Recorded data

◇ ◇ ◇ ◇ ◇

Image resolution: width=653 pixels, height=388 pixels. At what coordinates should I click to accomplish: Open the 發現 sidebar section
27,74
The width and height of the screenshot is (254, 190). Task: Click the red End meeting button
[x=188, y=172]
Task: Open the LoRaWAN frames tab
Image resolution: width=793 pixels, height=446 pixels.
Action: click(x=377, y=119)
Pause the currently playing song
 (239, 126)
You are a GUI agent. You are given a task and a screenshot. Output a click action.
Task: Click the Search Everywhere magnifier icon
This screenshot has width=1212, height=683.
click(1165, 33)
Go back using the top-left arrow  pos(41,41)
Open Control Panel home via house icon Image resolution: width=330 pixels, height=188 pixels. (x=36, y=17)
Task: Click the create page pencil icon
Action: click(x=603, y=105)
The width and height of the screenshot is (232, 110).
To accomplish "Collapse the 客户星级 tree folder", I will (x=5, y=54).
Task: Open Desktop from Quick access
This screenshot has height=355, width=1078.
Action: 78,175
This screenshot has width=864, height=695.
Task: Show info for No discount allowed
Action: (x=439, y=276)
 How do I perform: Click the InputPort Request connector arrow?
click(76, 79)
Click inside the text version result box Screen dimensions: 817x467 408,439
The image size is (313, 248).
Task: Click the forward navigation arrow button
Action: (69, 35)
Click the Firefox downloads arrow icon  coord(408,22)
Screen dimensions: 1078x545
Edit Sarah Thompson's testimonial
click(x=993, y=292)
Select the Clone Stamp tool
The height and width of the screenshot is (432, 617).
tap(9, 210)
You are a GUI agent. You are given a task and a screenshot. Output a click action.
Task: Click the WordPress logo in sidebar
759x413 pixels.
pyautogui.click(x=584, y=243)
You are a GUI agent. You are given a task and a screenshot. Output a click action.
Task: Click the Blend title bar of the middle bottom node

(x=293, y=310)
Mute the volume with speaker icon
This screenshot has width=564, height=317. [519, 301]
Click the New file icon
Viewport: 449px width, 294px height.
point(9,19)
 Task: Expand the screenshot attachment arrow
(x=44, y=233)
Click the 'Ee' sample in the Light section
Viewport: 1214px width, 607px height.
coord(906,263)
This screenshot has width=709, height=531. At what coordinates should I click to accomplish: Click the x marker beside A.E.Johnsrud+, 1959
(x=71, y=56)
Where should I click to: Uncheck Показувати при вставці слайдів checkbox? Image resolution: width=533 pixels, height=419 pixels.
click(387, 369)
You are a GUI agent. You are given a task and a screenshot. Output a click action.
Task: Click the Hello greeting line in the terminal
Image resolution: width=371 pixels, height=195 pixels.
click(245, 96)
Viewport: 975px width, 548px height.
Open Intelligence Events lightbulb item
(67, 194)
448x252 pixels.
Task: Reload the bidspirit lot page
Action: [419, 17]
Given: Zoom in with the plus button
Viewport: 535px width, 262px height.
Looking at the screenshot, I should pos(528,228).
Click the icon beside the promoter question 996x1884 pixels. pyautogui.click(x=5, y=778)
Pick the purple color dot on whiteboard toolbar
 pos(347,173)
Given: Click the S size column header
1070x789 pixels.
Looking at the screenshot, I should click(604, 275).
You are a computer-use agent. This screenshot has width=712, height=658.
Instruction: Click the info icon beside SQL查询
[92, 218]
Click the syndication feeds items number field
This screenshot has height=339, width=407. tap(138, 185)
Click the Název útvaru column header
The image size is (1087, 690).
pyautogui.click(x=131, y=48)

◇ ◇ ◇ ◇ ◇

ACTIVITY => Give the records again, exactly as they appear.

SOLUTION TO THE EXERCISE =>
Image resolution: width=653 pixels, height=388 pixels. At what coordinates should I click to accomplish: Open the 發現 sidebar section
27,74
The width and height of the screenshot is (254, 190). Task: Click the red End meeting button
[x=188, y=172]
Task: Open the LoRaWAN frames tab
Image resolution: width=793 pixels, height=446 pixels.
Action: click(x=377, y=119)
Pause the currently playing song
 (239, 126)
You are a GUI agent. You are given a task and a screenshot. Output a click action.
Task: Click the Search Everywhere magnifier icon
This screenshot has width=1212, height=683.
click(1165, 33)
Go back using the top-left arrow  pos(41,41)
Open Control Panel home via house icon Image resolution: width=330 pixels, height=188 pixels. (x=36, y=17)
Task: Click the create page pencil icon
Action: click(x=603, y=105)
The width and height of the screenshot is (232, 110).
To accomplish "Collapse the 客户星级 tree folder", I will (x=5, y=54).
Task: Open Desktop from Quick access
This screenshot has height=355, width=1078.
Action: 78,175
This screenshot has width=864, height=695.
Task: Show info for No discount allowed
Action: (x=439, y=276)
 How do I perform: Click the InputPort Request connector arrow?
click(76, 79)
Click inside the text version result box Screen dimensions: 817x467 408,439
The image size is (313, 248).
Task: Click the forward navigation arrow button
Action: (69, 35)
Click the Firefox downloads arrow icon  coord(408,22)
Screen dimensions: 1078x545
Edit Sarah Thompson's testimonial
click(x=993, y=292)
Select the Clone Stamp tool
The height and width of the screenshot is (432, 617).
tap(9, 210)
You are a GUI agent. You are given a task and a screenshot. Output a click action.
Task: Click the WordPress logo in sidebar
759x413 pixels.
pyautogui.click(x=584, y=243)
You are a GUI agent. You are given a task and a screenshot. Output a click action.
Task: Click the Blend title bar of the middle bottom node

(x=293, y=310)
Mute the volume with speaker icon
This screenshot has width=564, height=317. [519, 301]
Click the New file icon
Viewport: 449px width, 294px height.
point(9,19)
 Task: Expand the screenshot attachment arrow
(x=44, y=233)
Click the 'Ee' sample in the Light section
Viewport: 1214px width, 607px height.
coord(906,263)
This screenshot has width=709, height=531. At what coordinates should I click to accomplish: Click the x marker beside A.E.Johnsrud+, 1959
(x=71, y=56)
Where should I click to: Uncheck Показувати при вставці слайдів checkbox? Image resolution: width=533 pixels, height=419 pixels.
click(387, 369)
You are a GUI agent. You are given a task and a screenshot. Output a click action.
Task: Click the Hello greeting line in the terminal
Image resolution: width=371 pixels, height=195 pixels.
click(245, 96)
Viewport: 975px width, 548px height.
Open Intelligence Events lightbulb item
(67, 194)
448x252 pixels.
Task: Reload the bidspirit lot page
Action: [419, 17]
Given: Zoom in with the plus button
Viewport: 535px width, 262px height.
Looking at the screenshot, I should pos(528,228).
Click the icon beside the promoter question 996x1884 pixels. pyautogui.click(x=5, y=778)
Pick the purple color dot on whiteboard toolbar
 pos(347,173)
Given: Click the S size column header
1070x789 pixels.
Looking at the screenshot, I should click(604, 275).
You are a computer-use agent. This screenshot has width=712, height=658.
Instruction: Click the info icon beside SQL查询
[92, 218]
Click the syndication feeds items number field
This screenshot has height=339, width=407. tap(138, 185)
Click the Název útvaru column header
The image size is (1087, 690).
pyautogui.click(x=131, y=48)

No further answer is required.